Her şey tersine dönebilir
Bugün müzakereden bahsedenler hatta müzakere süreci varmış gibi bir süreç işletenler; genel seçimlere kısa bir zaman kala, bir bahaneyle müzakereden vazgeçebilir. ‘‘Devlet barış için el uzattı, terör örgütü uzanan barış elini geri çevirdi’’ diyebilirler. Tek motivasyonu iktidarda kalmak olan AKP-MHP iktidarı, kendilerine oy kaybettiren bir sürecin içinde olmaz. Bu dönüşe sınır ötesi operasyonlar, asker cenazelerinin eşlik etmesiyle beraber; demokratik siyaset ağır bir baskı altına alınabilir. DEM Parti’nin operasyonlara boğularak siyaset yapamaz hale getirilebilir, belediyelere yeniden kayyum atanır. Operasyonlar ve asker cenazeleri sebebiyle CHP ağır bir sessizliğe bürünebilir. Tabloya böyle bakıldığında Cumhur İttifakı açısından inanılmaz avantajlı bir tablo ortaya çıkıyor. Ek olarak: bu süreçte devlet herkesin aldığı siyasal pozisyonu ve söylediği sözü not etmeye, ‘‘tavuğu tarda saymaya’’ başlamıştır bile.
Kürt özgürlük hareketinin müzakere ihtiyacı
Diğer yandan bu yazıda bahsedilen tüm deneyimler ve bilgiler Kürt Özgürlük Hareketinin mücadele tarihinde mevcut. Hareket olabilecek her türlü olumlu ve olumsuz sonucu değerlendiriyordur. Bu yazıda bahsedilen tüm tereddütler ve handikaplar Kürt Özgürlük Hareketi tarafından da görülüyordur.
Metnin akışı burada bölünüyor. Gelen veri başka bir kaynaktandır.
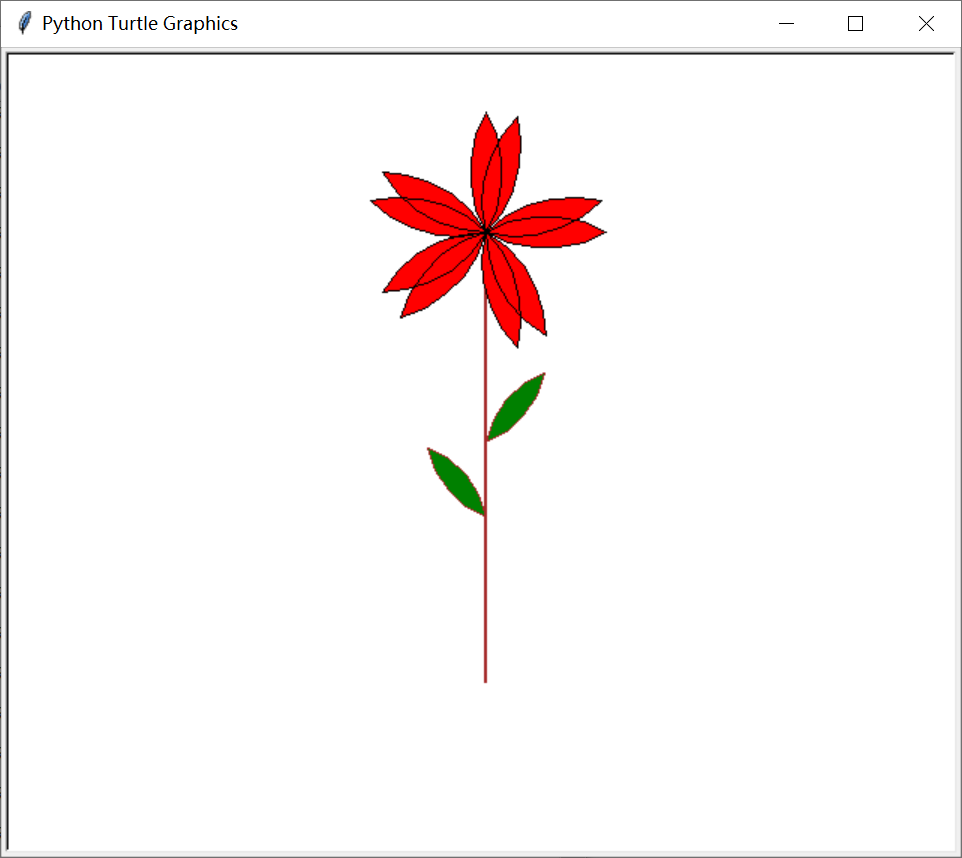962x858 pixels.
Task: Click the rightmost red petal pointing right
Action: 552,233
Ancak hareketin de bir normalleşme sürecine, nefes almaya, toparlanmaya ihtiyacı olmuş olabilir. O sebeple bu süreci, tarafların birbirini sıkletini ölçtüğü, bir yandan çözüm aradığı bir yandan da mücadeleye hazırlandığı bir evre olarak düşünmek de yarar vardır. Diğer yandan Kürt Özgürlük Hareketinin liderlik kadrosundan, İmralı’dan ve demokratik alandan gelen tüm açıklamalar süreci olumlu bulurken, olayın farklı yönlerini de gören, soğukkanlı bir yaklaşım içerisinde.
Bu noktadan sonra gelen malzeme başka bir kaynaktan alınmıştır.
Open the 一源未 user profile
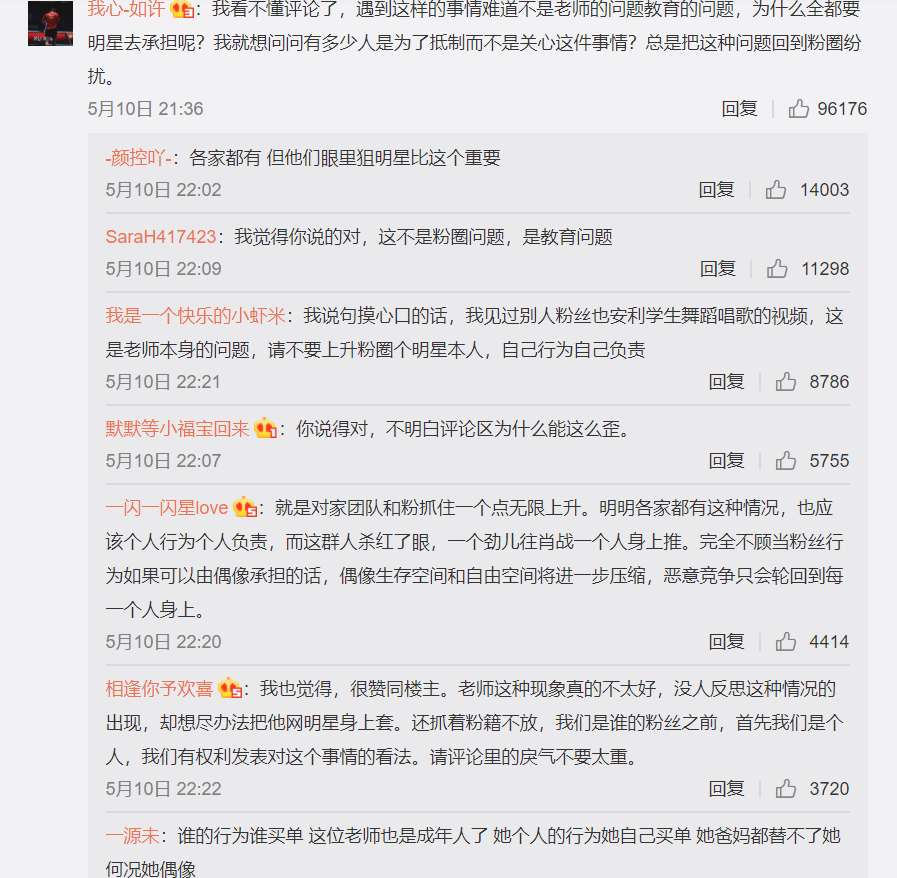[132, 836]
Toplumsal muhalefet dağılmamalı
Bu bilgiler ışığında toplumsal muhalefetin, kendi içerisinde oluşturduğu AKP-MHP karşıtı, stratejik ittifakı bozmaması, barışa dair somut bir adım atılmadan, yasal bir düzenleme olmadan tezcanlı davranmaması gerekiyor. Karşımızda her türlü planı devrede tutan, sözler veren ama verdiği sözlerden hızlıca dönebilen, muhalefet cephesindeki herkesin kafasını karıştıracak hamleleri yapmaktan çekinmeyen bir iktidar yapısı var.